While we were visiting my Aunt Ruth on our Wisconsin road trip, she showed me some family pictures. One was a portrait of my parents’ wedding party. (Aunt Ruth and my mother were sisters.) Ruth asked if I’d like to have the picture and I gratefully said “yes.”
I have a wedding picture of my parents, but not of their wedding party. The bridesmaids are (left to right) my dad’s sisters, Lenore (Lynn) and Geraldine (Gerry). Of course, my mother is the bride and her sister, Shirley, is the junior bridesmaid. I think the groomsman on the left is my first cousin once removed, the son of my grandpa’s sister and therefore my mother’s cousin. I have no idea who the other groomsman is. My dad is in his Army Air Force uniform because he was on furlough from active duty. After serving in Europe and North Africa, he was expecting to be sent to South Carolina. While my parents were on their honeymoon, however, Japan surrendered, and active combat ended. My dad was released from service, but not discharged. He remained in the Air Force reserves until he retired as a full colonel at the age of 60.
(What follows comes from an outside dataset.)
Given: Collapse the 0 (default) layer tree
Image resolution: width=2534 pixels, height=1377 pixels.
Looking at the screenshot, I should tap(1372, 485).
This is a picture of my grandpa on his 90th birthday with his five children–my mom and her siblings. My grandma died eight years before this and Donald, the sixth child, died at the age of eight from a ruptured appendix. In the back row are my mother with her brothers, Rollie (left) and Gibby (right). Grandpa is in the center and my aunts, Ruth (left) and Shirley (right) are in the front. This photo was in a frame for nearly 40 years, and I didn’t want Aunt Ruth to damage it by removing it for me to take a picture of it, so there’s some glass reflection in my photo.
This picture was also taken on my grandpa’s 90th birthday and shows him with his brother, Garry. My great-grandpa immigrated from Germany to Wisconsin. When he was settled, my great-grandma followed with their three young children–my grandpa (Lorenz), his brother Garry, and his sister Lydia. What courage that must have taken for both of my great-grandparents!
Ted and I have a photo gallery in our house, and I plan to frame these photos and add them to the gallery with other family photos dating from the very early 1900s through our latest addition, our great-grandson.